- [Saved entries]
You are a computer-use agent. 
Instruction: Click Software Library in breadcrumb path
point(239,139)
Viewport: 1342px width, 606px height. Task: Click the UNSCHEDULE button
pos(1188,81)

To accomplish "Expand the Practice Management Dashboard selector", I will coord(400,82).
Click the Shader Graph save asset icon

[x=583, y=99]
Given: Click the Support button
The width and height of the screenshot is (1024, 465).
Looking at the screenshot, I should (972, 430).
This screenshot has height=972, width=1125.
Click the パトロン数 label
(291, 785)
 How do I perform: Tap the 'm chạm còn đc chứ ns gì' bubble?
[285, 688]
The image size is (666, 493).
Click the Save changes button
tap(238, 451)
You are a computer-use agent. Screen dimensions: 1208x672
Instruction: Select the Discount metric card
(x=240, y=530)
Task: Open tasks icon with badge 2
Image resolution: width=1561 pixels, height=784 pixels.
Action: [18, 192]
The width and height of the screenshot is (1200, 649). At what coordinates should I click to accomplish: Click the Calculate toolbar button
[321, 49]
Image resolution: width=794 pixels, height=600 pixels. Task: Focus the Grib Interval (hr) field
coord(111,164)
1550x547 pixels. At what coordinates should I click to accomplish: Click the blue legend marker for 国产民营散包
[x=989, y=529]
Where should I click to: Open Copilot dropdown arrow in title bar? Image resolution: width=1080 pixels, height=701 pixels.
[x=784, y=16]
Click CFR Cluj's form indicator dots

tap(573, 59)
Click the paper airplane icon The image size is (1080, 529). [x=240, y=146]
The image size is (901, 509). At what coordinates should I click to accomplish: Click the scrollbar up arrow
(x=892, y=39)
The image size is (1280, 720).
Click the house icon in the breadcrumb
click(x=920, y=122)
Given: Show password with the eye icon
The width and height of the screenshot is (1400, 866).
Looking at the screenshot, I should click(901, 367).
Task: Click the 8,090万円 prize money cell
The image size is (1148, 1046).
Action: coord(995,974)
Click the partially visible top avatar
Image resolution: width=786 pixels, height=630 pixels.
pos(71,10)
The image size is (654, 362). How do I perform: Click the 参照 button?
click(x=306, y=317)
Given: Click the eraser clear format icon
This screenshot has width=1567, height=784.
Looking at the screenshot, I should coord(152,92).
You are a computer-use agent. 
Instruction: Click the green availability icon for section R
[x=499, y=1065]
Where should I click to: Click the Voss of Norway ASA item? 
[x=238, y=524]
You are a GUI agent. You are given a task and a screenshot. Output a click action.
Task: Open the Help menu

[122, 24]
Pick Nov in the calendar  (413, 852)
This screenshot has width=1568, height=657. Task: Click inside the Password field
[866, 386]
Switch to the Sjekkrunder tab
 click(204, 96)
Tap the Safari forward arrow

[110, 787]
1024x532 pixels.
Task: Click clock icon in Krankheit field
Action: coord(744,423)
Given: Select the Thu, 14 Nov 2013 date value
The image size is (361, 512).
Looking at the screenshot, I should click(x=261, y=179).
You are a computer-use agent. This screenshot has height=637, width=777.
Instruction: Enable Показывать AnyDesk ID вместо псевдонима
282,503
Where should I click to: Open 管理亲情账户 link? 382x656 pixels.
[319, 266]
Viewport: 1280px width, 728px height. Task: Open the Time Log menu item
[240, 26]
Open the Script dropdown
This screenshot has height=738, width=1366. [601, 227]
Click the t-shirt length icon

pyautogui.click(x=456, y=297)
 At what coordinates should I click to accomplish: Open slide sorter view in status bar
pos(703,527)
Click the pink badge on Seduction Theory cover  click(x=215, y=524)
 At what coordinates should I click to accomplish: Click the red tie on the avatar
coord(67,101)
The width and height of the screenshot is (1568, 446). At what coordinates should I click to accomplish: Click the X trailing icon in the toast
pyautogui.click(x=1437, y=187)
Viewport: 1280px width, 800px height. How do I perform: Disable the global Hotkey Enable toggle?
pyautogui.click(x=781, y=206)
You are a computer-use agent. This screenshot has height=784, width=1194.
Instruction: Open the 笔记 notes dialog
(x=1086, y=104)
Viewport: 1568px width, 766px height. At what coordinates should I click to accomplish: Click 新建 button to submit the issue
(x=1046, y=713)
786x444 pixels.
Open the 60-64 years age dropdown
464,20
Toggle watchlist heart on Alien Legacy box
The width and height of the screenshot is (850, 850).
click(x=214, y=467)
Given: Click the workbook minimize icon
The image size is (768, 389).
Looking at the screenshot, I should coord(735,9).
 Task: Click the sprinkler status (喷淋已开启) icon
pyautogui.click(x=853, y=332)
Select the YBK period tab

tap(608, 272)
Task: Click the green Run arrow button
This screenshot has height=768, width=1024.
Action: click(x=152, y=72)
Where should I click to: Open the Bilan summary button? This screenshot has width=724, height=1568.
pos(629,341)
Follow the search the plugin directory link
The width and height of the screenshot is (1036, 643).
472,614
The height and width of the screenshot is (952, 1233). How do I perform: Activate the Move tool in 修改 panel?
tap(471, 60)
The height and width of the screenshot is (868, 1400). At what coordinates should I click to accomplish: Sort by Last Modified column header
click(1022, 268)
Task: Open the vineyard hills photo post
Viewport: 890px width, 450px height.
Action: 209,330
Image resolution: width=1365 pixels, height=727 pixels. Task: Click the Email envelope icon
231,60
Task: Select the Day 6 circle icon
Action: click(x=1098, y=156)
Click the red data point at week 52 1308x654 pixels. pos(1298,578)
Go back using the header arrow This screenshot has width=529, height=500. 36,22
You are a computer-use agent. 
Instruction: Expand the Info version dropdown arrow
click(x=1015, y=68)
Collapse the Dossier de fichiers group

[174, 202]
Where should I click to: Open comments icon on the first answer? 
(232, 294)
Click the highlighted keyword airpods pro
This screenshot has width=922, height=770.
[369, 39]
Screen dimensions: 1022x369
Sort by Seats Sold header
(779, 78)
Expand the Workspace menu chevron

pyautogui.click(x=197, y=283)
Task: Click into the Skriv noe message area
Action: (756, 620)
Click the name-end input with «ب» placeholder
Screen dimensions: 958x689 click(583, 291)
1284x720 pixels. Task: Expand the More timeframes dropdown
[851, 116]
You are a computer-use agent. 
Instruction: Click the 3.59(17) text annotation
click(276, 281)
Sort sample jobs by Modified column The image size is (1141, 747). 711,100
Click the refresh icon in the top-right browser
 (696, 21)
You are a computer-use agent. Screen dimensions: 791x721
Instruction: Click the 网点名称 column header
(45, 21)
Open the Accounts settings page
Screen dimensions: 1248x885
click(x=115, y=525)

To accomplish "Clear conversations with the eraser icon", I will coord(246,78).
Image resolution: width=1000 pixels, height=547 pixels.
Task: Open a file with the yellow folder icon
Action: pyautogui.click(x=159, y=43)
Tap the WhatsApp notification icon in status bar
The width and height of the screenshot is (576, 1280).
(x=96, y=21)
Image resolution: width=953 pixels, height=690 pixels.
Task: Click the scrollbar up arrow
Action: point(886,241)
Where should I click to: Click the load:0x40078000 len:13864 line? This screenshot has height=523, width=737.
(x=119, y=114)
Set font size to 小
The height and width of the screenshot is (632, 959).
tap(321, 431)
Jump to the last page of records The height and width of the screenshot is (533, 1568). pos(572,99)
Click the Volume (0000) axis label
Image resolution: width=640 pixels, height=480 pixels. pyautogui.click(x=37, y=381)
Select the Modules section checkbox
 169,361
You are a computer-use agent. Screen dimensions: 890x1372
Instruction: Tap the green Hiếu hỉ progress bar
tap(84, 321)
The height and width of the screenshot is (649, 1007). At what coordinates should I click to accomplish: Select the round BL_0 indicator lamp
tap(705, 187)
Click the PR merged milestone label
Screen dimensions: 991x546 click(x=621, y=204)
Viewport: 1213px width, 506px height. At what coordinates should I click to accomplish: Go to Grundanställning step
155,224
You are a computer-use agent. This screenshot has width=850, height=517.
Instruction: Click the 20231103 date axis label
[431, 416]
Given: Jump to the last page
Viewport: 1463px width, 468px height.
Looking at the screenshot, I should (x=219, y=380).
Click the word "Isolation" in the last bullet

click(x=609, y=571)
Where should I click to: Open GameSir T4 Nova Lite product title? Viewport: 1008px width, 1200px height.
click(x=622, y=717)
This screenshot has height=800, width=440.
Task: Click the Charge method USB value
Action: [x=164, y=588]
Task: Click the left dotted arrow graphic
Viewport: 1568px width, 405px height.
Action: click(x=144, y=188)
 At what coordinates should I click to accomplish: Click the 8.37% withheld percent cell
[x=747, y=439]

- [WHAT THE EXERCISE ASKS]
Please transcribe only the lines in the records above running from the line that has "has height=784, width=1194." through the line that has "Screen dimensions: 1022x369", both included, exactly as they appear.

- [WORKED SOLUTION]
You are a computer-use agent. This screenshot has height=784, width=1194.
Instruction: Open the 笔记 notes dialog
(x=1086, y=104)
Viewport: 1568px width, 766px height. At what coordinates should I click to accomplish: Click 新建 button to submit the issue
(x=1046, y=713)
786x444 pixels.
Open the 60-64 years age dropdown
464,20
Toggle watchlist heart on Alien Legacy box
The width and height of the screenshot is (850, 850).
click(x=214, y=467)
Given: Click the workbook minimize icon
The image size is (768, 389).
Looking at the screenshot, I should coord(735,9).
 Task: Click the sprinkler status (喷淋已开启) icon
pyautogui.click(x=853, y=332)
Select the YBK period tab

tap(608, 272)
Task: Click the green Run arrow button
This screenshot has height=768, width=1024.
Action: click(x=152, y=72)
Where should I click to: Open the Bilan summary button? This screenshot has width=724, height=1568.
pos(629,341)
Follow the search the plugin directory link
The width and height of the screenshot is (1036, 643).
472,614
The height and width of the screenshot is (952, 1233). How do I perform: Activate the Move tool in 修改 panel?
tap(471, 60)
The height and width of the screenshot is (868, 1400). At what coordinates should I click to accomplish: Sort by Last Modified column header
click(1022, 268)
Task: Open the vineyard hills photo post
Viewport: 890px width, 450px height.
Action: 209,330
Image resolution: width=1365 pixels, height=727 pixels. Task: Click the Email envelope icon
231,60
Task: Select the Day 6 circle icon
Action: click(x=1098, y=156)
Click the red data point at week 52 1308x654 pixels. pos(1298,578)
Go back using the header arrow This screenshot has width=529, height=500. 36,22
You are a computer-use agent. 
Instruction: Expand the Info version dropdown arrow
click(x=1015, y=68)
Collapse the Dossier de fichiers group

[174, 202]
Where should I click to: Open comments icon on the first answer? 
(232, 294)
Click the highlighted keyword airpods pro
This screenshot has width=922, height=770.
[369, 39]
Screen dimensions: 1022x369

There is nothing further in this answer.